(Task details)
This exercise calls for every line of the listing below that contains the word "computer".

★ ★ ★ ★

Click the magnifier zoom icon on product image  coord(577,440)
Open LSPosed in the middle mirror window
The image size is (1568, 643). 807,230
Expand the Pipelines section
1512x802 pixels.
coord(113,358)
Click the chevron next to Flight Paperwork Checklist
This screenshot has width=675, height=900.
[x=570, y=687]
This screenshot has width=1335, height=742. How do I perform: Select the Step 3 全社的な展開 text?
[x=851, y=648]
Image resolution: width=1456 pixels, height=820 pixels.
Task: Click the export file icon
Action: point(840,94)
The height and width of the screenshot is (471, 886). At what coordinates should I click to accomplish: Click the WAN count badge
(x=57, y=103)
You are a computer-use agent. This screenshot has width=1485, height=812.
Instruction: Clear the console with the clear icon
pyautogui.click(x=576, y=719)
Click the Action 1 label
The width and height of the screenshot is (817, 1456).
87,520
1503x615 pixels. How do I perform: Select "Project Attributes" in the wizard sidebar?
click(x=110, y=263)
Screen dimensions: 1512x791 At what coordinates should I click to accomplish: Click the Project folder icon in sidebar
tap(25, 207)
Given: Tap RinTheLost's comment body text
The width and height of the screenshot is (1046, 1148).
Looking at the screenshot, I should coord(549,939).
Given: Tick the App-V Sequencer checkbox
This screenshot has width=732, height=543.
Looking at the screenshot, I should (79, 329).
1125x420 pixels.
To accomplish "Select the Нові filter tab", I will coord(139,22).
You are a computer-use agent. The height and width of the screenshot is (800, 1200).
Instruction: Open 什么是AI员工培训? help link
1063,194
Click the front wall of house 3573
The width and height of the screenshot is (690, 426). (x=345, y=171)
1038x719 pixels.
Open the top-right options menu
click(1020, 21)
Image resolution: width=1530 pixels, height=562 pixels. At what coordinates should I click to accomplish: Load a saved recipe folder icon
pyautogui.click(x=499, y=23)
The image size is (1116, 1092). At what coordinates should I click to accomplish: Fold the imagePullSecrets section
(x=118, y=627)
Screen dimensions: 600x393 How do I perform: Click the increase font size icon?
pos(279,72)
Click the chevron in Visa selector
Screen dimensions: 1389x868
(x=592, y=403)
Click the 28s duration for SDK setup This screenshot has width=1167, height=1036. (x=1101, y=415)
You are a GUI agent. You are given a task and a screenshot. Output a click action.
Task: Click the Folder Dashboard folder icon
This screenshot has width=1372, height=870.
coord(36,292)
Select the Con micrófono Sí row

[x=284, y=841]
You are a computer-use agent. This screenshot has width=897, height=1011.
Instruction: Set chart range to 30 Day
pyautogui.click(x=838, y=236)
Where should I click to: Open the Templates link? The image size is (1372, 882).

★ ★ ★ ★

(Answer for the task)
You are a computer-use agent. This screenshot has width=1485, height=812.
You are a computer-use agent. The height and width of the screenshot is (800, 1200).
You are a computer-use agent. This screenshot has width=897, height=1011.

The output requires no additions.